The Indian Music Industry (IMI) consortium is hoping to combat piracy with a sweeping court order from the Calcutta High Court. The court ordered yesterday that all ISPs in India block 104 domains, many of which appear to be local music download sites with names like BollywoodMP4.com and FreeIndiSongs.com. The nearly 400 ISPs will need to cut off access within 36 hours, either by blocking the domain names or IP addresses or by using Deep Packet Inspection to ban specific URLs. The IMI says it presented the court with evidence that each of the domains was illegally distributing music.

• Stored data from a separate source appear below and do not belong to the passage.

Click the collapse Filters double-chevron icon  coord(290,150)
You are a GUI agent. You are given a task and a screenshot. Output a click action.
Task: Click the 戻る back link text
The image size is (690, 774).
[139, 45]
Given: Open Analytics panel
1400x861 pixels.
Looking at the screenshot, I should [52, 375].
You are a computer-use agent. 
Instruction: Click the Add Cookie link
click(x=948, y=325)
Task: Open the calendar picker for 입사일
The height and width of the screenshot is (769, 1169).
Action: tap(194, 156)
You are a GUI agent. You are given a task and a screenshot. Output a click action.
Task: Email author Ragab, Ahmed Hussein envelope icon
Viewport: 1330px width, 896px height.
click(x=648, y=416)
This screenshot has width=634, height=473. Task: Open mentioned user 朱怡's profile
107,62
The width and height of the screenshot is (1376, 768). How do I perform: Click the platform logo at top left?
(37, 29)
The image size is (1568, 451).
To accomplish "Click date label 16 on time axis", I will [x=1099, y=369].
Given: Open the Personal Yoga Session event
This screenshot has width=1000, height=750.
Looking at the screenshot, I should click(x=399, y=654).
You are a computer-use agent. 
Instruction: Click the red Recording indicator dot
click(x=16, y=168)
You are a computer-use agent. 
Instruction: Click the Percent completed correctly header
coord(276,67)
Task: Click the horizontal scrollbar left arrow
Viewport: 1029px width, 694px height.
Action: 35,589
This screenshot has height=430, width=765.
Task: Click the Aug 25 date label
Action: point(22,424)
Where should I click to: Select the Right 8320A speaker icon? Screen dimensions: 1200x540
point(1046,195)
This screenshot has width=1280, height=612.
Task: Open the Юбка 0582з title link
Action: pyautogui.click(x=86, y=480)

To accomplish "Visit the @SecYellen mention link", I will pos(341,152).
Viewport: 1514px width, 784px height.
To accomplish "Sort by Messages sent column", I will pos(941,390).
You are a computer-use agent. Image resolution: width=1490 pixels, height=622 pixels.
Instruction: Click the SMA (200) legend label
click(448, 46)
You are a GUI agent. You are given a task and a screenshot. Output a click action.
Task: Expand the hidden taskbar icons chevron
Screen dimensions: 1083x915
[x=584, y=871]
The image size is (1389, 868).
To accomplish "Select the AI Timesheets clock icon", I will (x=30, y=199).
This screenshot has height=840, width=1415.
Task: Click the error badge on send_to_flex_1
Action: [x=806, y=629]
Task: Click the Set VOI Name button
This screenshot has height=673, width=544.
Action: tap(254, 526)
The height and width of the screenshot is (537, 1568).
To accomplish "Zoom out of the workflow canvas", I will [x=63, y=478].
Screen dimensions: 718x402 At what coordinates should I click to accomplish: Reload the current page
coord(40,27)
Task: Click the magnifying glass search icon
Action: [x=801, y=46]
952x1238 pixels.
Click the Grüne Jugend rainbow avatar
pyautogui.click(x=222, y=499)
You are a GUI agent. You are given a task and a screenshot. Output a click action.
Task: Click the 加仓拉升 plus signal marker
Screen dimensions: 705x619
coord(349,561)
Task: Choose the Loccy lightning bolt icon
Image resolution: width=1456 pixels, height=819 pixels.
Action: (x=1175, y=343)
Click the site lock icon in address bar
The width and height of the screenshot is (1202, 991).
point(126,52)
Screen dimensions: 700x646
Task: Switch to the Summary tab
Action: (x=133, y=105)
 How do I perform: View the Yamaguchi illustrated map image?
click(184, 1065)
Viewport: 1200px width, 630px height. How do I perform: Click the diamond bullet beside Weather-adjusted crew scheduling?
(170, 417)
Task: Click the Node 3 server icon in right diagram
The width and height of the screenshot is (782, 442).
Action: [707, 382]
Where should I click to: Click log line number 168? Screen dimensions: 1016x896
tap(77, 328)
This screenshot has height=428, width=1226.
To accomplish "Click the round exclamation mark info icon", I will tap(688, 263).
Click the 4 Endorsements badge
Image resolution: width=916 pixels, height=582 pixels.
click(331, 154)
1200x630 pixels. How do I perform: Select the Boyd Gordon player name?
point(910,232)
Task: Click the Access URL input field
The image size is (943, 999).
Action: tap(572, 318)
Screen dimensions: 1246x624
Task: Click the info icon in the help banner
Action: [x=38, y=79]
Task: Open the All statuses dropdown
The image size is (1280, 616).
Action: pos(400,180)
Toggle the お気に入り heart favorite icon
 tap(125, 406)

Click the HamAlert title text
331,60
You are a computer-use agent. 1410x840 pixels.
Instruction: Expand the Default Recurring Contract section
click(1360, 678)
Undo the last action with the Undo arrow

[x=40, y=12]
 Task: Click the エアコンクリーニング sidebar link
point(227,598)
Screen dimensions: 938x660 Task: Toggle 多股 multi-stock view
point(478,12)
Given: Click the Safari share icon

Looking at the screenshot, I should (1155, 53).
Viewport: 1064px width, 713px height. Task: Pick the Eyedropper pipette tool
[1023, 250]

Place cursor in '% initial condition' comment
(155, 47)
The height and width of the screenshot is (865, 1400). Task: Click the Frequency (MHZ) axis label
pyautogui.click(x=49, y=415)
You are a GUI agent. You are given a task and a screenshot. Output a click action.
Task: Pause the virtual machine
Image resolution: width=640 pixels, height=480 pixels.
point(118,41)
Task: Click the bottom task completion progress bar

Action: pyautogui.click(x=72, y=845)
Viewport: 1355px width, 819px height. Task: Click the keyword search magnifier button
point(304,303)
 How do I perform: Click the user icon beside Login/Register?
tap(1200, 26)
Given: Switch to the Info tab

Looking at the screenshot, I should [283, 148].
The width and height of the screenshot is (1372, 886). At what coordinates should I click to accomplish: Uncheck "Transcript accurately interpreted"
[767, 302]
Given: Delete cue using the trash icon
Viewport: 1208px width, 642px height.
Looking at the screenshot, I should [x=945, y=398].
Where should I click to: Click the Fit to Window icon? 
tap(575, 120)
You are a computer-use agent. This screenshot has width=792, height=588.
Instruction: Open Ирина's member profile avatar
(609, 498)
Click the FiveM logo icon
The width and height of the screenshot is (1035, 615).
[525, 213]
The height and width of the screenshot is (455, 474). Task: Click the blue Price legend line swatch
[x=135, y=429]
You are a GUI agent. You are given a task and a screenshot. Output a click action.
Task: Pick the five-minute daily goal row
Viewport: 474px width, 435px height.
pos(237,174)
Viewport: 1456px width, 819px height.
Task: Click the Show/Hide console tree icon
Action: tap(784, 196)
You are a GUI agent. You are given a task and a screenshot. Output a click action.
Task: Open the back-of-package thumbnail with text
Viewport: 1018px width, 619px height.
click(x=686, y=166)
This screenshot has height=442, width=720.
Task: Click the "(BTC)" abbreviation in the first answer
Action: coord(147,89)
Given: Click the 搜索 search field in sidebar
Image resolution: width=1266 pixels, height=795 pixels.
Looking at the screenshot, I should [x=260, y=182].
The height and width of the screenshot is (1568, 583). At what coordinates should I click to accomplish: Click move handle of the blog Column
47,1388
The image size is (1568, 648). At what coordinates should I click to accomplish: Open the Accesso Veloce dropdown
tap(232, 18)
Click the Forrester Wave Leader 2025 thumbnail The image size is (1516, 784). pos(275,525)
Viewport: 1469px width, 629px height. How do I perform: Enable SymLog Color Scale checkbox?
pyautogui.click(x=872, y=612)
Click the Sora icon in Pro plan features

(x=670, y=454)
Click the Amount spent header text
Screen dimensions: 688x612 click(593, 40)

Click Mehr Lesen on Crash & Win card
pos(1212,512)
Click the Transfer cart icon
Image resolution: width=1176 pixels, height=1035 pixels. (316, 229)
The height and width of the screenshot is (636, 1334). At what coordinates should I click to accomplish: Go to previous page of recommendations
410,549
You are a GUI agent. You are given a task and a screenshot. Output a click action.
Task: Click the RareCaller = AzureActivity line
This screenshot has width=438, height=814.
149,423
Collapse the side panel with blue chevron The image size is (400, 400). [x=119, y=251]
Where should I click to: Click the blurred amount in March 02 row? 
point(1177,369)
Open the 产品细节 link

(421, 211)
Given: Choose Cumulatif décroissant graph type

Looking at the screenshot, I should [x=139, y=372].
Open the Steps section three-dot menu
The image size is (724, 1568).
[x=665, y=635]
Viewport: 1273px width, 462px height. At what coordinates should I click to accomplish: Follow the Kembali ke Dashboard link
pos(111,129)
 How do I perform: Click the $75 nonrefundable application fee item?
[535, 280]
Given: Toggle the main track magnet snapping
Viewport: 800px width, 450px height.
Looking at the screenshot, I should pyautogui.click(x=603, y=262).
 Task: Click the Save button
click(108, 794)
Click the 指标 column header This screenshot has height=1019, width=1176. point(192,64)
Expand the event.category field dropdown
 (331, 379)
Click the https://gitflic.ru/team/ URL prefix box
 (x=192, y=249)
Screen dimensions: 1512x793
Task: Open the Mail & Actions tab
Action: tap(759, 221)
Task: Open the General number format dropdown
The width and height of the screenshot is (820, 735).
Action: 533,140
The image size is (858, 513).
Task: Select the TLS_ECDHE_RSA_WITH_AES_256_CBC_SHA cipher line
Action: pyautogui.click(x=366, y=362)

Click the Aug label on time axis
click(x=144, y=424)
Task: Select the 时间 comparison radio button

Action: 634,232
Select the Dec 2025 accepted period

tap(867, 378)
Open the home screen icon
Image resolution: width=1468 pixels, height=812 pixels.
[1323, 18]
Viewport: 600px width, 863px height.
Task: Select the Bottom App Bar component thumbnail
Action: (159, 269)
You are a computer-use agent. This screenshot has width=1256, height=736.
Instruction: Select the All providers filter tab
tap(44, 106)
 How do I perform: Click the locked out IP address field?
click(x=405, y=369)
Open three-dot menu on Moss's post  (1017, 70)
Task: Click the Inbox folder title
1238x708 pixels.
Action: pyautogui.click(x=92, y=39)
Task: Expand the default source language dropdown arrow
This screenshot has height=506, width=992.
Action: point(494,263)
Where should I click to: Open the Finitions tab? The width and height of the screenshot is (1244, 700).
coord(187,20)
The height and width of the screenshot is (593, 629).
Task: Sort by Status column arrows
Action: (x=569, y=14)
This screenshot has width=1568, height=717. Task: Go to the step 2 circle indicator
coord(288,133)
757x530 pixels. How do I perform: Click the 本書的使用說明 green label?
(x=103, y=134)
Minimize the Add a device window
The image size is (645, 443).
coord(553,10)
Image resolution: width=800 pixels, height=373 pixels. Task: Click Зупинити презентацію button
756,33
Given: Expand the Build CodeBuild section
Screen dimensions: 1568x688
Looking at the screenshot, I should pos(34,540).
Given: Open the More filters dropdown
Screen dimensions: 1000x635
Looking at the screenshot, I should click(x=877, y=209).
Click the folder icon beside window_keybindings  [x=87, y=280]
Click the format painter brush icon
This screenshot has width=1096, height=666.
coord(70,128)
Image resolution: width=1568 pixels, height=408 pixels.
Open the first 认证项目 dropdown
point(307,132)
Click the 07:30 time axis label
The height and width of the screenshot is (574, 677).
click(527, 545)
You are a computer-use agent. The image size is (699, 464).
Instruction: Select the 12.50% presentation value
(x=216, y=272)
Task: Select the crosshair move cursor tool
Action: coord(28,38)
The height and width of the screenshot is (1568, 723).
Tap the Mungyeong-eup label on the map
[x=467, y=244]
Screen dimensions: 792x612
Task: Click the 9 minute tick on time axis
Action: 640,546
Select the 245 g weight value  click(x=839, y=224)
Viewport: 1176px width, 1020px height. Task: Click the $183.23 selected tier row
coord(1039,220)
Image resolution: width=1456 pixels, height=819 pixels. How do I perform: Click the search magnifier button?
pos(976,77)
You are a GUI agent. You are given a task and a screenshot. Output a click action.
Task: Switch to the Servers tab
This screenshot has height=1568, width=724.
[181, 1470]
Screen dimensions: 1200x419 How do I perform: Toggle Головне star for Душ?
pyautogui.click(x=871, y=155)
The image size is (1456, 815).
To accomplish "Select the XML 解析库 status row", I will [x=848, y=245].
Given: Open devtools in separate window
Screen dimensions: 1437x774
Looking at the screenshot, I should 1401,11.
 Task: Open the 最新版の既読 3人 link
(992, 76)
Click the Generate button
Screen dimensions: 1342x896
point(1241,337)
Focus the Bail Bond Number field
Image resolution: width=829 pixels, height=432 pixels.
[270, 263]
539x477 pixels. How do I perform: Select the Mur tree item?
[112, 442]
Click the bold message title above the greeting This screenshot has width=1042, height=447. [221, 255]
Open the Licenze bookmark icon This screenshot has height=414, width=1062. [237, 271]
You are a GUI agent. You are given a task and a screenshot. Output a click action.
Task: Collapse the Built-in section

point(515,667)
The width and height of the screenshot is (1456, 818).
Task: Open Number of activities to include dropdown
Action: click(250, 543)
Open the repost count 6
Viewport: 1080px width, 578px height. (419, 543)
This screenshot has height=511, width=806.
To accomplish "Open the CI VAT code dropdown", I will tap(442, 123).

This is only the latest in a series of court orders against domains alleged to host pirated content. Last year, the High Court ordered ISPs to block any page that offered a recently-released movie, resulting in several major file-sharing sites being cut off entirely. This February, music sharing site Songs.pk was banned; it soon resurfaced under the name Songspk.pk. However, this is by far the most wide-reaching ruling to date.

Despite this action, at least one IMI member says he doesn't want to see the offending sites shut down. In an interview with MediaNama, the CEO of one of India's largest music labels, Apurv Nagpal of Saregama, said that the IMI had gone through ISPs instead of trying to get ad networks to pull their support from the sites because "most sites are those with a passion for music. We don’t want these sites to be shut down, we want them to pay a license fee and flourish as a business," Nagpal said. "There are legitimate businesses in operation too. The scope is there, and we want these sites to be legal." Until that point, however, the Indian content industry doesn't look like it will be slowing down in its efforts to combat file-sharing.